Insurance and corporate clients, and prospective clients who are interested in testing the waters, are given  free initial consultations of anywhere from 30 minutes to 2 hours (and sometimes more)  to review documents, and to discuss cases they are considering assigning to outside counsel.  But I offer the same thing to the same clients and the same prospects who are actually looking to AVOID sending a matter to outside counsel, too.  This provides value to them in the form of an informal first or second opinion which will give them early clarity on a matter, and peace of mind on potential action plans for handling those claims or matters.

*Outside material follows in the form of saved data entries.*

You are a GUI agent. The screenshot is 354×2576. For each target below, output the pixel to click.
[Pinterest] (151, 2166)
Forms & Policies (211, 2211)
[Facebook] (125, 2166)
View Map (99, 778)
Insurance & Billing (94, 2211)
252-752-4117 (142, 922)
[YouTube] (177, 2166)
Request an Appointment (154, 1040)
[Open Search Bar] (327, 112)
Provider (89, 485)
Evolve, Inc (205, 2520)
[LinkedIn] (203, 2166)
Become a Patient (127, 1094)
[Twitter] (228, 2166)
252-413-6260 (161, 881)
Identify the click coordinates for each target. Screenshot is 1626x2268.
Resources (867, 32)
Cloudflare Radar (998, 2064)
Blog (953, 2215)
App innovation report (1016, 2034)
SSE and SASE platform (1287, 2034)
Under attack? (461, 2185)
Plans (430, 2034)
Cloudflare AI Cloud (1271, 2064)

The free initial document review / consultation is a win – win for clients and prospects.  If they do decide to retain me, on either en alternative or conventional fee basis, they have familiarized me with the matter they will be assigning and brought me up to speed at no cost to them, thereby reducing their overall legal expense on the matter.   If they decide to keep the matter in-house, they have received the value of an outside look for free, and I have hopefully created good will my clients will remember when the next matter comes up for consideration.

There are and will always be major coverage matters and bet-the-company litigation which insurers and corporate clients on which clients will seek outside representation.  Free initial consultations on both these matters and matters which clients never assign to outside counsel is another way to provide value to clients in business environments encouraging the limitation and reduction of outside legal expense.